The growth in data-driven decision making has accelerated the advance of analytic capabilities across the organization. The legal function is no exception, but few have the skills needed to leverage data analytics in legal. What’s needed are data scientists within the legal function.
Data scientists possess the necessary skill sets to successfully implement and use advanced analytics. Hiring legal and compliance data scientists will enable legal to take advantage of analytics capabilities to manage risk, improve processes and inform optimal resource allocation.
Insights from the Gartner legal and compliance research team outline the role, reporting structure and utilization of data scientists in the legal and compliance function.
The role of the data scientist in legal
Data scientists are individuals with advanced degrees in quantitative disciplines such as mathematics, computer science or operations research. They can execute complex data discovery and exploration, perform data analysis to extract knowledge or insight from data (structured or unstructured), and build complex predictive and prescriptive models.
Simply put, data scientists are adept at transforming large amounts of structured and unstructured data into insights, predictive analytics and machine learning (ML) models for decision automation.
Data scientists differ from legal experts and data engineers. Unlike legal experts, data scientists aren’t required to possess in-depth legal knowledge. In fact, the 2018 Gartner State of the Legal Function Survey showed that 14% of legal departments have hired a nonlawyer to serve as a dedicated legal data scientist or data analytics specialist.
The role of data engineers is to make the appropriate data accessible and available to data scientists.
Where to utilize data scientists in legal
Electronic discovery is the most widely used workflow for legal data analytics (most often for culling, early case assessment and privilege review), but legal workflows other than e-discovery have also widely adopted analytics, including matter management and information governance.
This indicates that legal and compliance usually deploys data scientists in these workflows.

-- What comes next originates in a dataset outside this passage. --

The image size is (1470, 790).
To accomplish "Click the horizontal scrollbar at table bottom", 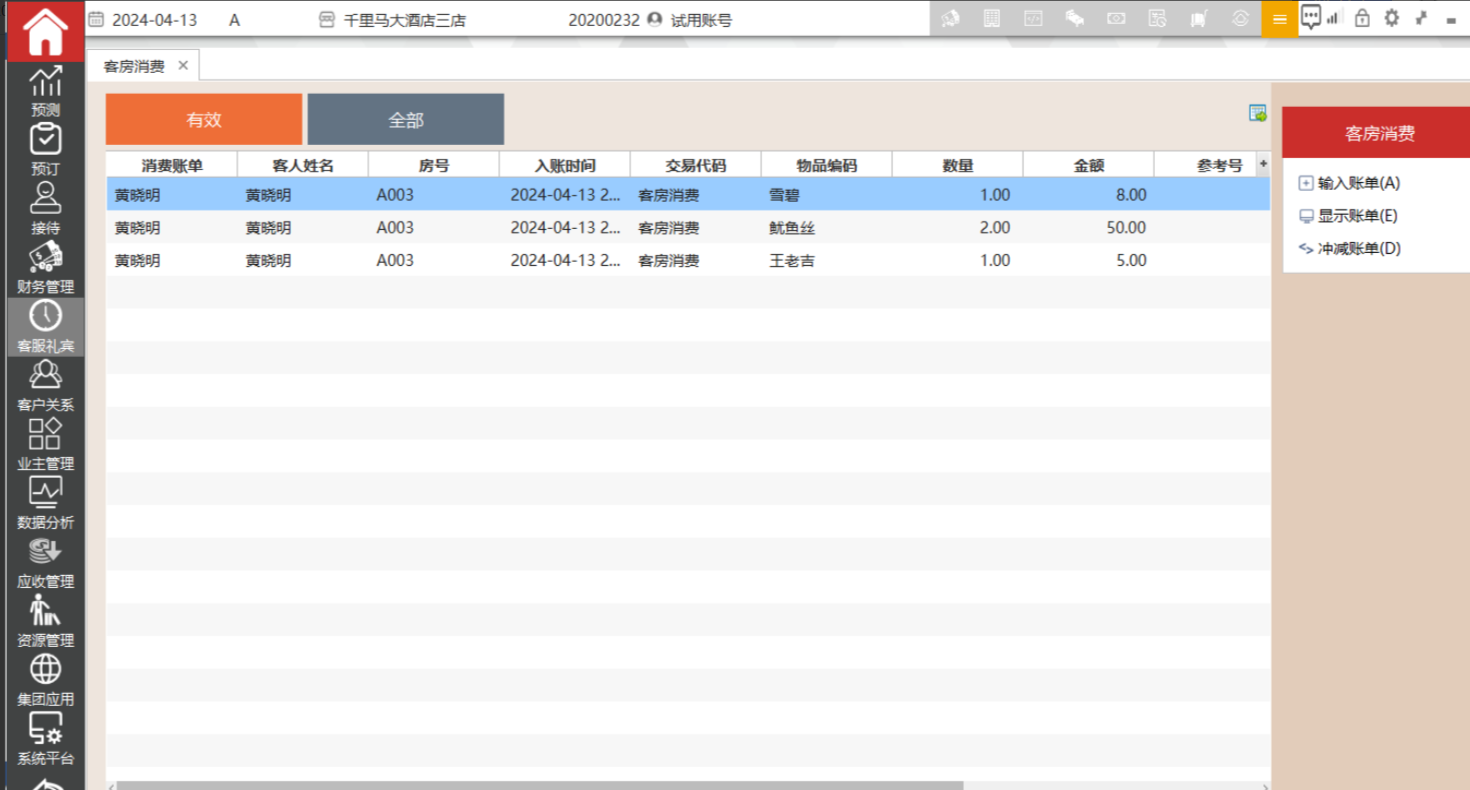I will click(540, 785).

Legal and compliance data scientists act as an important interface between the legal function and departments such as IT, facilitating the exchange of technological expertise and fostering analytics partnerships.
Some of the typical responsibilities of legal and compliance data scientists include:
- Structuring and analyzing legal and compliance data (such as documents and emails) to ensure high data quality and governance
- Using data to develop a deep understanding of various legal and compliance risks and build common analytic platforms for use throughout the legal departments
- Leading analytical projects aimed at internal process improvement (e.g., to accurately price outside counsel work or to eliminate overlaps in processes)
- Assisting and training legal and compliance staff to embrace technology, process improvement and data analytics in their practice
- Visualizing information and developing legal and compliance reports and dashboards based on the results of data analysis
The capability of data scientists to execute these responsibilities is determined by their experience. While junior data scientists excel in understanding data and building ML models, they have less strength and experience in areas such as mentorship, collaboration and project prioritization. In contrast, senior data scientists step into a role primarily focused on management.
When to hire a data scientist in legal
Legal should hire data scientists only once it has a sufficient number of legal analytics use cases, a solid foundation of data and technology, and a culture that supports advanced analytics.
Hiring data scientists without the analytical infrastructure and use cases to best leverage this talent can lead to increased personnel costs and suboptimal utilization of the available human resources. Premature selection will lead to legal data scientists spending significant time on mundane tasks like data cleansing and static reporting.
Instead, they should be employed to perform more sophisticated tasks such as building models, applying natural language processing, automating time narratives, auto-classifying data and using ML techniques.